> [Written task] Please copy the listing below word for word, starting at its first line and ending at the line that contains "Adhesives, Solvent Cement".

> [Information given]

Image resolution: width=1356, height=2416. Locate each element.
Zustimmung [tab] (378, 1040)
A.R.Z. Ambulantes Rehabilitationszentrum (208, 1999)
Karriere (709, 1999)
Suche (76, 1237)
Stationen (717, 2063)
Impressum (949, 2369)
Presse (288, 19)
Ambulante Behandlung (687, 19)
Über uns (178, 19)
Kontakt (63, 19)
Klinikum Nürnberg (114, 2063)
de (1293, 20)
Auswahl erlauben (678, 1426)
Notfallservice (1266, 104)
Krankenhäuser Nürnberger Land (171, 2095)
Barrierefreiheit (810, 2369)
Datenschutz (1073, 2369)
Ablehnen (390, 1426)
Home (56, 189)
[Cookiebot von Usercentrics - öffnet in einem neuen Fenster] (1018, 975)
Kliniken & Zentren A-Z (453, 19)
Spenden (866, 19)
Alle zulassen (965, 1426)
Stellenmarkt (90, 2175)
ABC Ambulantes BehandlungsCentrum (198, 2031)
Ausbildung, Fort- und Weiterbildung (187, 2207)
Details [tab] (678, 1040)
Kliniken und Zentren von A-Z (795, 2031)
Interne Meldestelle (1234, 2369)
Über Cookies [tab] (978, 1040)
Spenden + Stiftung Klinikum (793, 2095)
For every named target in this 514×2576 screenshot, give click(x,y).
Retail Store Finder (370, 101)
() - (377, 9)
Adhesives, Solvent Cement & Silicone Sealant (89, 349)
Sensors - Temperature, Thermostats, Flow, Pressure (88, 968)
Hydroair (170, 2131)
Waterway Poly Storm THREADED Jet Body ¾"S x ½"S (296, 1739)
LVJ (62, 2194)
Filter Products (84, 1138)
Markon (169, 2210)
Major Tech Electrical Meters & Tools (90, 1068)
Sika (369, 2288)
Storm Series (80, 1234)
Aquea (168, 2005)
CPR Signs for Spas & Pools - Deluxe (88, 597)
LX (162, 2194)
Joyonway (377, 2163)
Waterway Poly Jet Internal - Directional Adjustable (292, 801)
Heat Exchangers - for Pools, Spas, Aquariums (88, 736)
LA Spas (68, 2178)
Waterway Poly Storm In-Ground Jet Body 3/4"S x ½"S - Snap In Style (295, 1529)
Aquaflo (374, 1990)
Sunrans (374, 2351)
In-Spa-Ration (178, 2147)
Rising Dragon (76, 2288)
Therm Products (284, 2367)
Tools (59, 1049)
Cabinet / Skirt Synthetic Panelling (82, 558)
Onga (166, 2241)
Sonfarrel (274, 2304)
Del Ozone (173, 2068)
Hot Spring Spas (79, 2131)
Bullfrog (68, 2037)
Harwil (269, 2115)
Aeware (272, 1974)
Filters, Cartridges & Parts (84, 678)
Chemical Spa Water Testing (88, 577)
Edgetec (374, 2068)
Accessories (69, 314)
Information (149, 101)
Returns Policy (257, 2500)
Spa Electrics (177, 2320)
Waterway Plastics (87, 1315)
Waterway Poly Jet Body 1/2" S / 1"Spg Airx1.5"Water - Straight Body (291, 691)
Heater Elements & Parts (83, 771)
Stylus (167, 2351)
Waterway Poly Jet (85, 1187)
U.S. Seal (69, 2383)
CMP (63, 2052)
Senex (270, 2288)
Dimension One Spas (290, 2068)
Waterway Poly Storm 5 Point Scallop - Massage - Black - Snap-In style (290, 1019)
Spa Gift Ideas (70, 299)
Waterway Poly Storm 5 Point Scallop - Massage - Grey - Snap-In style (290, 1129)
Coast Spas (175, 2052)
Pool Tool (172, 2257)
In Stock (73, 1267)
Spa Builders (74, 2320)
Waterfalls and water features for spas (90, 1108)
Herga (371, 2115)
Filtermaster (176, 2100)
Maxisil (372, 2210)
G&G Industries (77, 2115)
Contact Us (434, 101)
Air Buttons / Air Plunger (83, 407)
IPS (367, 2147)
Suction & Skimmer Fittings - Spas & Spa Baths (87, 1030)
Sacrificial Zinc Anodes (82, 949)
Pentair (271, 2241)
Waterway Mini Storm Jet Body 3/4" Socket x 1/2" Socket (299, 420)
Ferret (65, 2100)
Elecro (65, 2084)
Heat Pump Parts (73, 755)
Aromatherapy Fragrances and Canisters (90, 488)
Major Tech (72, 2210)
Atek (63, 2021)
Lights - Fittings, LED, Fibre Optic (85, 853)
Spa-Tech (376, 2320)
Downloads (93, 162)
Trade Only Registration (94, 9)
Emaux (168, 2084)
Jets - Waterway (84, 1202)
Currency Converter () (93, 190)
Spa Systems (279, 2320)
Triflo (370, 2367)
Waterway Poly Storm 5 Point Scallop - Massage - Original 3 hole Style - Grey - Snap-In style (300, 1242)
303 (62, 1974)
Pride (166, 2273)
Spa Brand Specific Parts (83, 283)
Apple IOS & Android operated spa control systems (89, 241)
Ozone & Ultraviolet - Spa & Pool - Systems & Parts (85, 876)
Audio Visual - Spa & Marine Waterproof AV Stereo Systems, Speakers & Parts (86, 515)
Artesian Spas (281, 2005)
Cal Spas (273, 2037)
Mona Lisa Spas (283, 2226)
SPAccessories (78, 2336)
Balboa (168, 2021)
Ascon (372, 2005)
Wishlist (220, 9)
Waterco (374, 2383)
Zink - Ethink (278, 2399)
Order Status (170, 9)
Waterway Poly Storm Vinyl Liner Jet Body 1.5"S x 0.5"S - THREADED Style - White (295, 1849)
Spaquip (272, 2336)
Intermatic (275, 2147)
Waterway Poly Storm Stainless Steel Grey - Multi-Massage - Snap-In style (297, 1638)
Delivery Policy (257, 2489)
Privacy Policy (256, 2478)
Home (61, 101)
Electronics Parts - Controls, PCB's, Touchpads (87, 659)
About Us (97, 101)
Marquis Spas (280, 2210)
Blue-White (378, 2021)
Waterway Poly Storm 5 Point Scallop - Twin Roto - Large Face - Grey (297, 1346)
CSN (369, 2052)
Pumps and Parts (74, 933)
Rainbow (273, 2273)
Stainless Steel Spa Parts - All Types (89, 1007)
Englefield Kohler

> [The reply]
Image resolution: width=1356, height=2416. Locate each element.
Zustimmung [tab] (378, 1040)
A.R.Z. Ambulantes Rehabilitationszentrum (208, 1999)
Karriere (709, 1999)
Suche (76, 1237)
Stationen (717, 2063)
Impressum (949, 2369)
Presse (288, 19)
Ambulante Behandlung (687, 19)
Über uns (178, 19)
Kontakt (63, 19)
Klinikum Nürnberg (114, 2063)
de (1293, 20)
Auswahl erlauben (678, 1426)
Notfallservice (1266, 104)
Krankenhäuser Nürnberger Land (171, 2095)
Barrierefreiheit (810, 2369)
Datenschutz (1073, 2369)
Ablehnen (390, 1426)
Home (56, 189)
[Cookiebot von Usercentrics - öffnet in einem neuen Fenster] (1018, 975)
Kliniken & Zentren A-Z (453, 19)
Spenden (866, 19)
Alle zulassen (965, 1426)
Stellenmarkt (90, 2175)
ABC Ambulantes BehandlungsCentrum (198, 2031)
Ausbildung, Fort- und Weiterbildung (187, 2207)
Details [tab] (678, 1040)
Kliniken und Zentren von A-Z (795, 2031)
Interne Meldestelle (1234, 2369)
Über Cookies [tab] (978, 1040)
Spenden + Stiftung Klinikum (793, 2095)
For every named target in this 514×2576 screenshot, give click(x,y).
Retail Store Finder (370, 101)
() - (377, 9)
Adhesives, Solvent Cement & Silicone Sealant (89, 349)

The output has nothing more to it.